The tax benefits at risk to workers include employer-provided parking, meals, and lodging “fringe benefits.” These items, along with key tax breaks for families and students, could be in jeopardy as the GOP discusses ways to pay for the TCJA moving forward.
So what are “fringe benefits?”
Fringe benefits are perks offered to employees in addition to salary. While salaries are always taxed, not all fringe benefits are taxable on your federal return.
For instance, the below fringe benefits may be partly or fully excluded from your IRS taxable income:
- Athletic facilities.
- Lodging on business premises.
- Meals.
- Commutes (transportation benefits).
Some fringe benefits can also be subject to specific rules to qualify for tax exclusion. For instance, on-site gym access cannot be sold to the general public if the facility is tax-free to employees.

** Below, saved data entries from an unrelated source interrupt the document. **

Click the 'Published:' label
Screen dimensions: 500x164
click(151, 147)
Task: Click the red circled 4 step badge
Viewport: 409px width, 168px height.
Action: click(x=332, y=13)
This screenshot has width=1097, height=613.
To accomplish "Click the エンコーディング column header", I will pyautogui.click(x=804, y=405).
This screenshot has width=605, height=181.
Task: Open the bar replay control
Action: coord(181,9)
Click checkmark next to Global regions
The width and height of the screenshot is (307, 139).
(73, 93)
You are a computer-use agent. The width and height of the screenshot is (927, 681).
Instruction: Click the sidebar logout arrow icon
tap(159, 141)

Eliminating “work gym” tax-free status
Currently, athletic facilities can be exempt from federal tax as a fringe benefit exclusion. This may be important, considering data show that about a third of organizations provide onsite fitness centers or subsidized gym memberships to employees for reasons like employee morale and physical fitness.

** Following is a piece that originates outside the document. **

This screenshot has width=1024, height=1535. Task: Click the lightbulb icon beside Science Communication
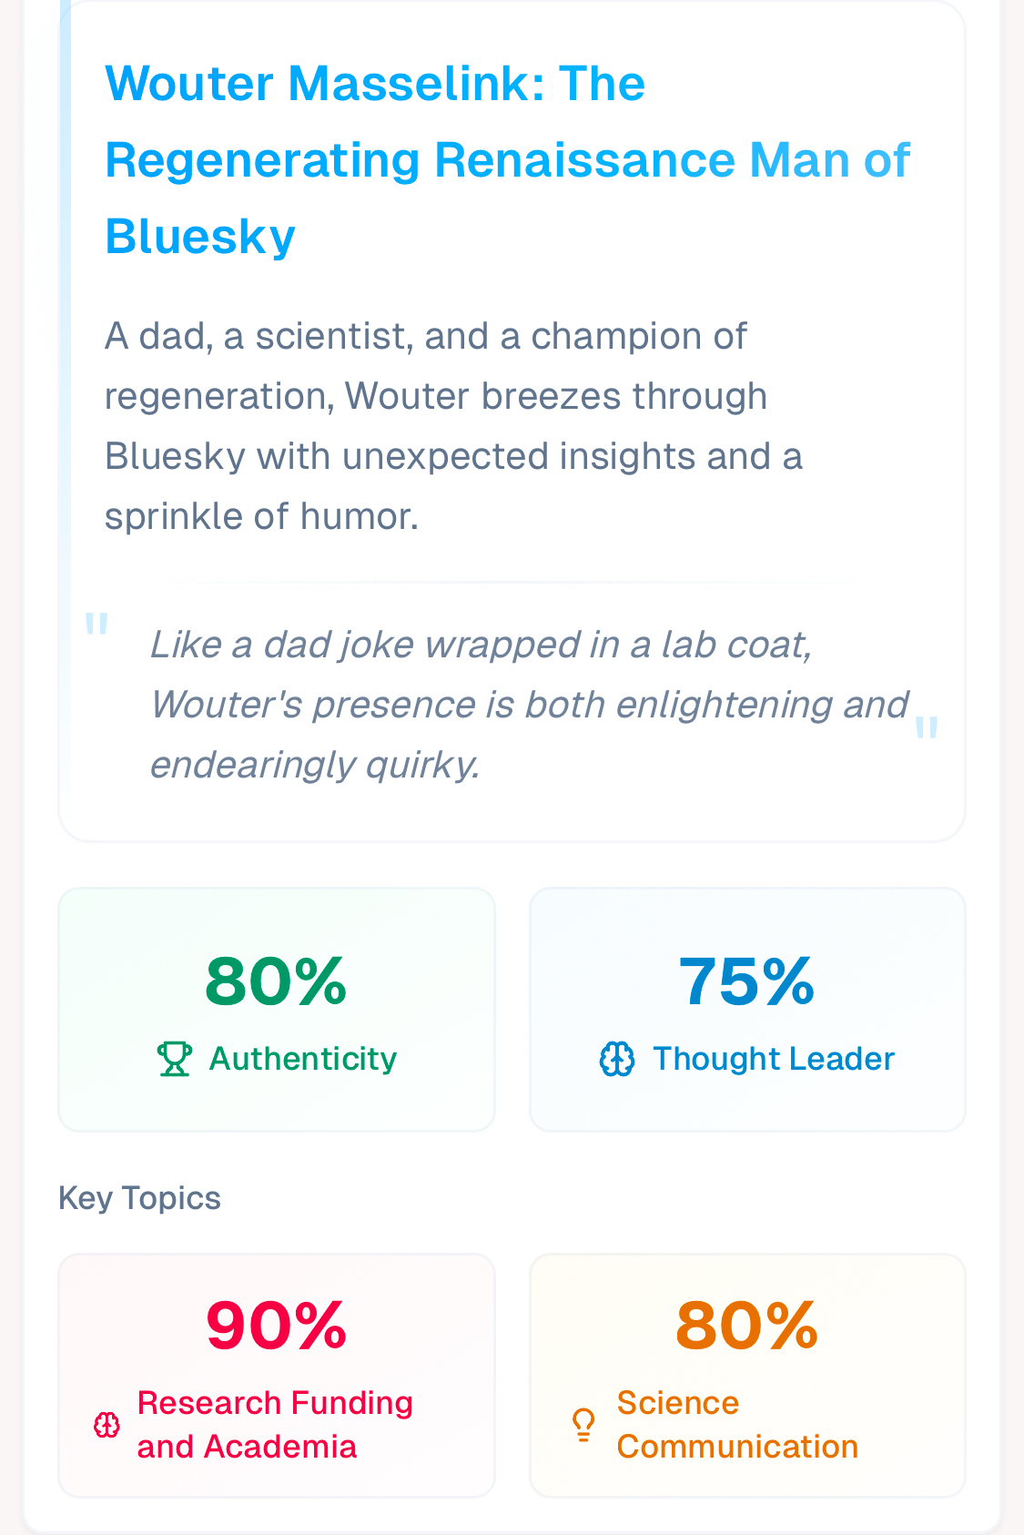click(x=583, y=1425)
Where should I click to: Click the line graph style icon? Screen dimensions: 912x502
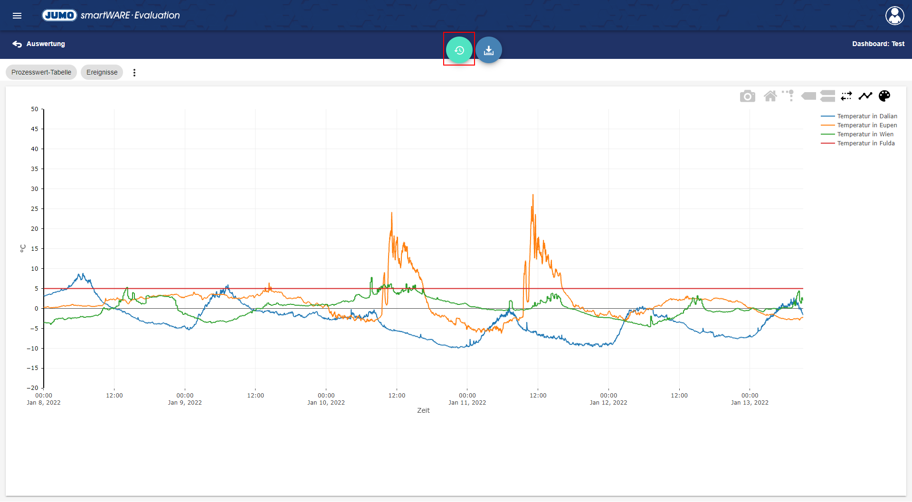tap(865, 96)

But the proposal to end this exclusion would make on-site gyms taxable to workers.
Who’s affected?
Generally speaking, employees who use the on-site gyms, but all workers at a company may foot the tax bill.

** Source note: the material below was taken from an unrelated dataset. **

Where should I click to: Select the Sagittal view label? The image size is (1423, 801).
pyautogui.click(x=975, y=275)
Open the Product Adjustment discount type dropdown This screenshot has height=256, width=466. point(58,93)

While studies have shown that only 25% of employees regularly access employer-provided facilities, data suggests morale is tied to programs like athletic programs. Taxing employees on these benefits may not only lower morale but also discourage employees from working for companies that offer on-site gyms due to the increased tax liability.
The provision is expected to provide the government $20 billion over 10 years.
Parking costs for work may be eliminated
Some employer-provided transportation benefits can be excluded from employee income up to a certain amount:
- Bus, subway, and similar transit passes.
- Parking near or on your company’s premises.
However, the proposal in the list of tax cuts eliminates this exclusion, which means you could see an increase in your future tax liability.
How much?
For tax year 2025, taxpayers can exclude up to $325 per month of qualified employer-provided transportation benefits. Per taxpayer, that’s $3,900 in potential tax liability previously excluded.
The proposal is estimated to save $50 billion in spending over 10 years.
Note: Ending the tax exclusion on employer-provided transportation may not include de minimis travel. “De minimis” means something is considered low in value and frequency, like occasional local office visits. This type of travel may remain tax-free under the proposal.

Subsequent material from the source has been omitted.